--- Recorded information Enclosed Below ---

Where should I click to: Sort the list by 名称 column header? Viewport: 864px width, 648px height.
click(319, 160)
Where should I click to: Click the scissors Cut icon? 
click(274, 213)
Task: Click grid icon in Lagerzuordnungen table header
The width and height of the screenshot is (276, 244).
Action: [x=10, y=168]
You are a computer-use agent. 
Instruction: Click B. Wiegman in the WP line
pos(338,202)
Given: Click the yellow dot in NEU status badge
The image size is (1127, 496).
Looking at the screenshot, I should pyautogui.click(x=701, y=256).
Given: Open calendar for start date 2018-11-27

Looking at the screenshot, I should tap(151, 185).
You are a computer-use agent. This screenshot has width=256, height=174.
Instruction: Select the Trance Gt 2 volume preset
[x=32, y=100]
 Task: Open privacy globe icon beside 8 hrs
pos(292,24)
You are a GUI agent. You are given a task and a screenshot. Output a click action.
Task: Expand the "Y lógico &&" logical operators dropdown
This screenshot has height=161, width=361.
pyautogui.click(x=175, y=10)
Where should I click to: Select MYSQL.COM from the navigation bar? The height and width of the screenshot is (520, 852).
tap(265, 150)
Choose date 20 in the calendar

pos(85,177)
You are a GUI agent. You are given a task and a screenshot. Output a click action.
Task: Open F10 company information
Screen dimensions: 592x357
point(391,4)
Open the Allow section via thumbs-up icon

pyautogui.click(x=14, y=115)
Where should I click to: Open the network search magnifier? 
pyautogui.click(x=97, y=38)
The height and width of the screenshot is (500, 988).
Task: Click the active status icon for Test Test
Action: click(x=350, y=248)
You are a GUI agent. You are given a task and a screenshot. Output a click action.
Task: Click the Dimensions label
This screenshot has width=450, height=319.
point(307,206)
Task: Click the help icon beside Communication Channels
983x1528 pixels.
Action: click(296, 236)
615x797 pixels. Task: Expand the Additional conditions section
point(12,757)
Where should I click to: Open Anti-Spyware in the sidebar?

--- End of Enclosed Recorded information ---

• **Goal of the exercise**
Down to the last line, reproduce the entries above precisely.

• **Task result**
Where should I click to: Sort the list by 名称 column header? Viewport: 864px width, 648px height.
click(319, 160)
Where should I click to: Click the scissors Cut icon? 
click(274, 213)
Task: Click grid icon in Lagerzuordnungen table header
The width and height of the screenshot is (276, 244).
Action: [x=10, y=168]
You are a computer-use agent. 
Instruction: Click B. Wiegman in the WP line
pos(338,202)
Given: Click the yellow dot in NEU status badge
The image size is (1127, 496).
Looking at the screenshot, I should pyautogui.click(x=701, y=256).
Given: Open calendar for start date 2018-11-27

Looking at the screenshot, I should tap(151, 185).
You are a computer-use agent. This screenshot has width=256, height=174.
Instruction: Select the Trance Gt 2 volume preset
[x=32, y=100]
 Task: Open privacy globe icon beside 8 hrs
pos(292,24)
You are a GUI agent. You are given a task and a screenshot. Output a click action.
Task: Expand the "Y lógico &&" logical operators dropdown
This screenshot has height=161, width=361.
pyautogui.click(x=175, y=10)
Where should I click to: Select MYSQL.COM from the navigation bar? The height and width of the screenshot is (520, 852).
tap(265, 150)
Choose date 20 in the calendar

pos(85,177)
You are a GUI agent. You are given a task and a screenshot. Output a click action.
Task: Open F10 company information
Screen dimensions: 592x357
point(391,4)
Open the Allow section via thumbs-up icon

pyautogui.click(x=14, y=115)
Where should I click to: Open the network search magnifier? 
pyautogui.click(x=97, y=38)
The height and width of the screenshot is (500, 988).
Task: Click the active status icon for Test Test
Action: click(x=350, y=248)
You are a GUI agent. You are given a task and a screenshot. Output a click action.
Task: Click the Dimensions label
This screenshot has width=450, height=319.
point(307,206)
Task: Click the help icon beside Communication Channels
983x1528 pixels.
Action: click(296, 236)
615x797 pixels. Task: Expand the Additional conditions section
point(12,757)
Where should I click to: Open Anti-Spyware in the sidebar?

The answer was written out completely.